## Page excerpt
Thursday, May 18, 2017

Reparto Eléctrico: causeways, mounds of garbage, spillage, and zero cultural life

Reparto Eléctrico: causeways, mounds of garbage, spillage, and zero
cultural life
JORGE ENRIQUE RODRÍGUEZ | La Habana | 18 de Mayo de 2017 - 12:38 CEST.

The Consejo Popular Eléctrico, in the Havana municipality of Arroyo
Naranjo, is another example of a "marginalized neighborhood" stemming
from the Government's erroneous practices with regards to socio-cultural
and economic issues, complain residents.

"It is hard to say that Reparto Eléctrico is a community when the first
idea that comes to mind, if you pay attention, is its absolute
desolation, in every way," says Luis Alcides, while waiting in a long
line to withdraw money from the only ATM in the area.

"In Reparto we don't have even a CADECA (currency exchange center.). The
closest one is in Mantilla, five bus stops away," says Lazara Mena,
standing in the same line.

"There is a small branch of the Banco Metropolitano, where transactions
are limited, and a little stand to pay phone bills, or for retirees to
collect their pensions. But they close around 3:00 in the afternoon.
After that time you have to go to La Víbora," she adds.

Other inhabitants complain about the deterioration and neglect the
neighborhood suffers from, which has worsened in the last 15 years.

## Source material
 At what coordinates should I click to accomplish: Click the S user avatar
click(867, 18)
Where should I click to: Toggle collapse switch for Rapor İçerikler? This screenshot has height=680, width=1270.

...

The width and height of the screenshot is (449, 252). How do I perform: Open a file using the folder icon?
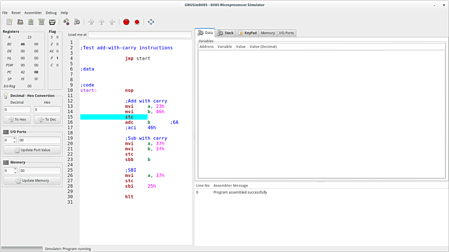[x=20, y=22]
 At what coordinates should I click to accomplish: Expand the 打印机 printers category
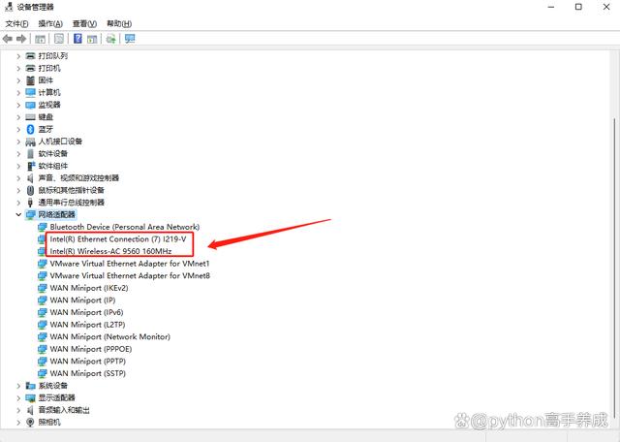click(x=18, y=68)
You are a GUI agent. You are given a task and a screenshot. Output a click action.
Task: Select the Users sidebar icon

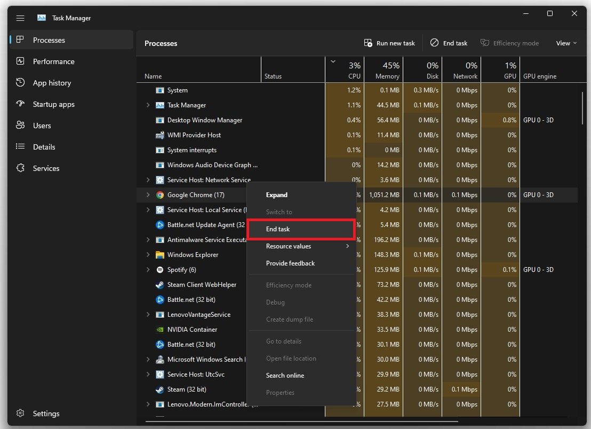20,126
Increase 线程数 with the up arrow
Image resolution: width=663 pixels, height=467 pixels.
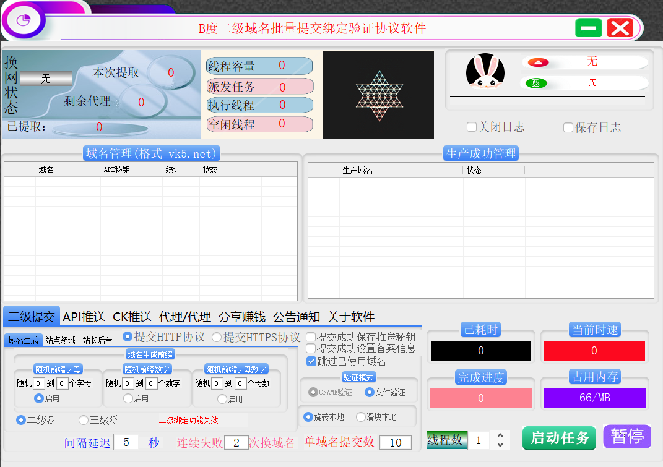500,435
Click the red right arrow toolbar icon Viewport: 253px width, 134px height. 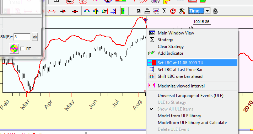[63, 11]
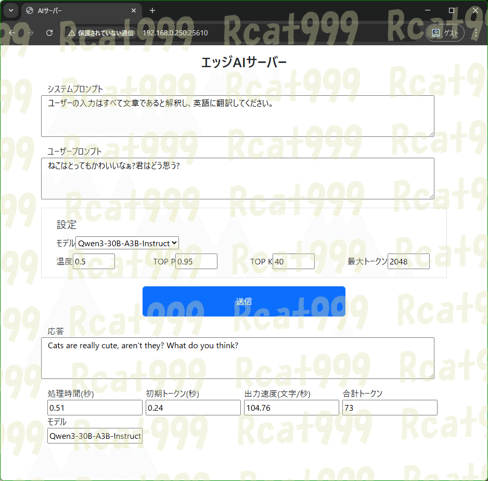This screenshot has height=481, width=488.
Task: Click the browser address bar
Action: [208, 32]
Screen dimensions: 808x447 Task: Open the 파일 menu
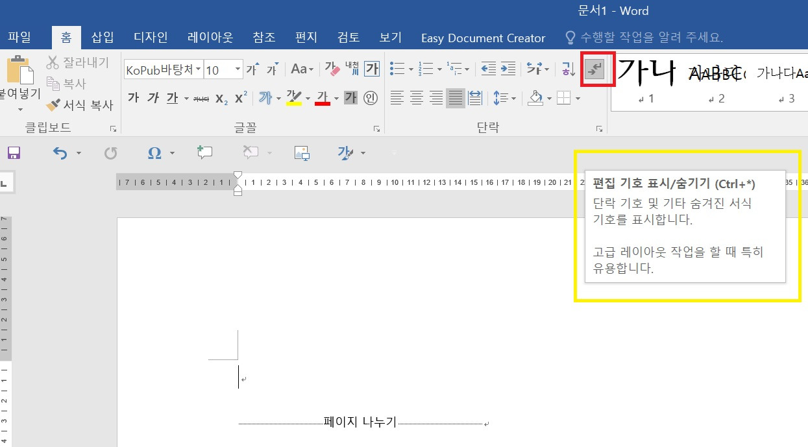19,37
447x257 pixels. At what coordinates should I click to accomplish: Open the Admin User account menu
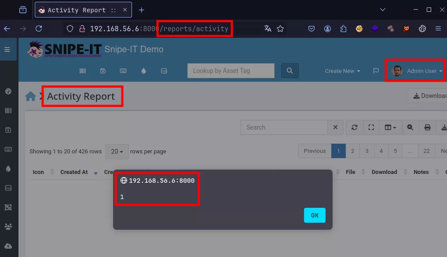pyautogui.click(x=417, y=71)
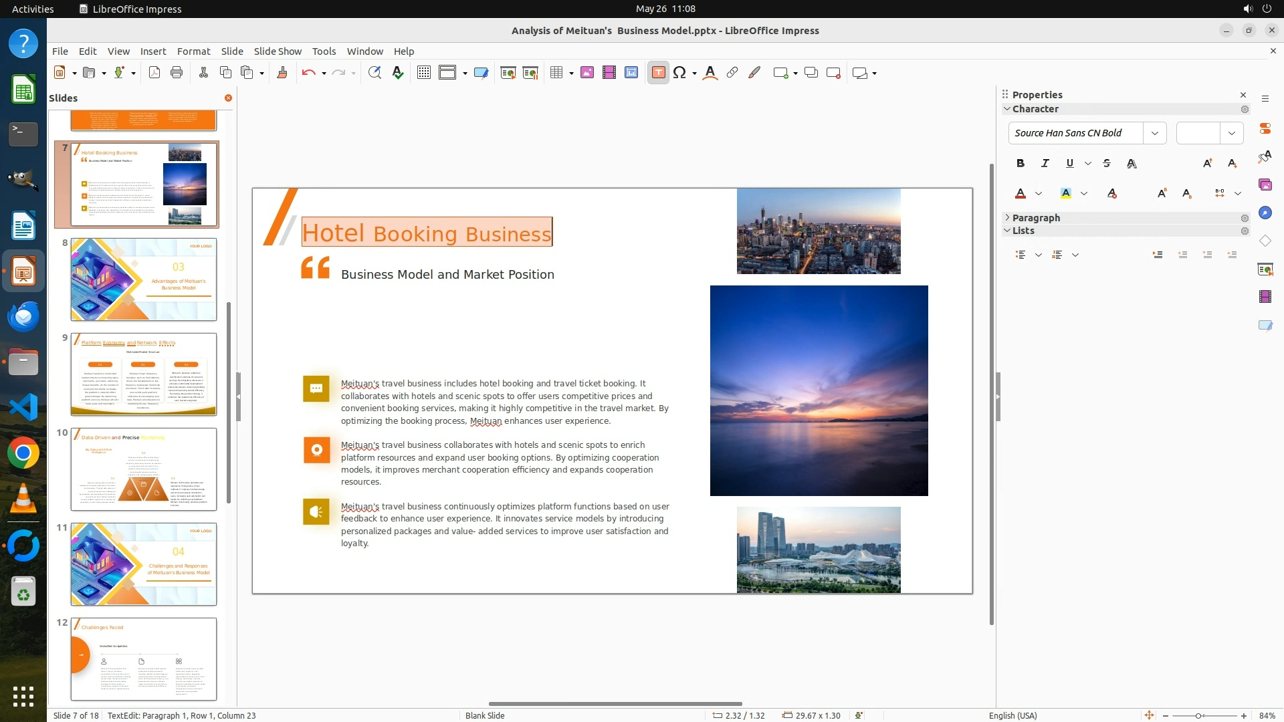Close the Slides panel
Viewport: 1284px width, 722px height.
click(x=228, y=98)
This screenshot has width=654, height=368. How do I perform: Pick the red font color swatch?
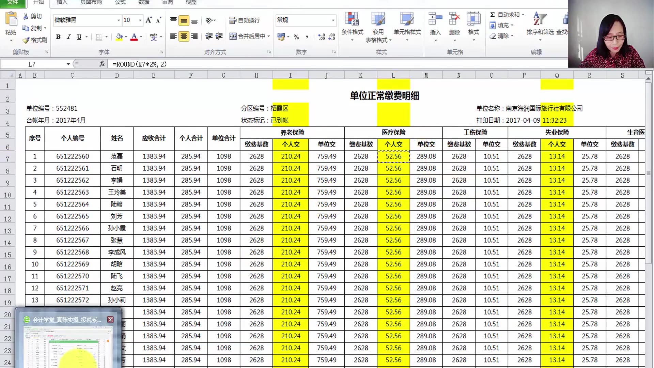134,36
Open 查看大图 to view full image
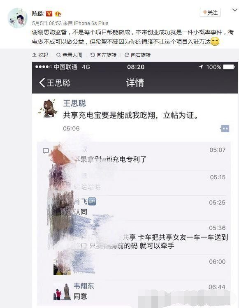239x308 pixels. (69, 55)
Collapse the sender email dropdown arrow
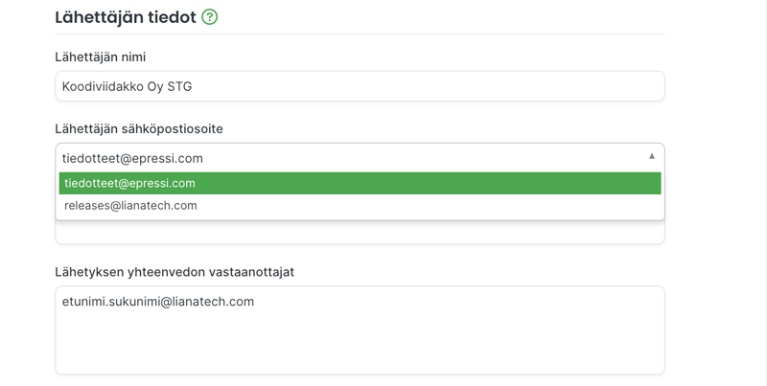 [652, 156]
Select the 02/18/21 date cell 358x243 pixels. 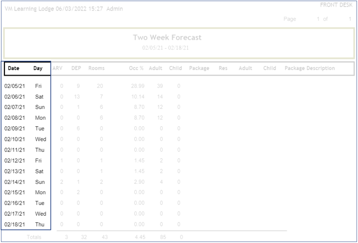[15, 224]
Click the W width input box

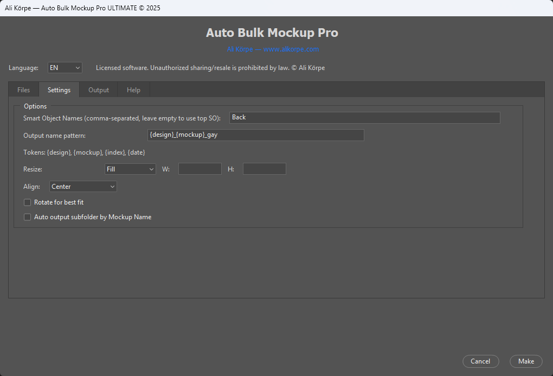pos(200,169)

## Stated problem A
According to the article on Reparto Eléctrico, where is the closest currency exchange center?
## Stated problem B
Rewrite the listing lines from the line containing "At what coordinates should I click to accomplish: Click" through the line containing "Where should I", replacing "avatar" with "icon" and keeping everything else the same.

## Finished answer A
It is in Mantilla, five bus stops away.

## Finished answer B
 At what coordinates should I click to accomplish: Click the S user icon
click(867, 18)
Where should I click to: Toggle collapse switch for Rapor İçerikler? This screenshot has height=680, width=1270.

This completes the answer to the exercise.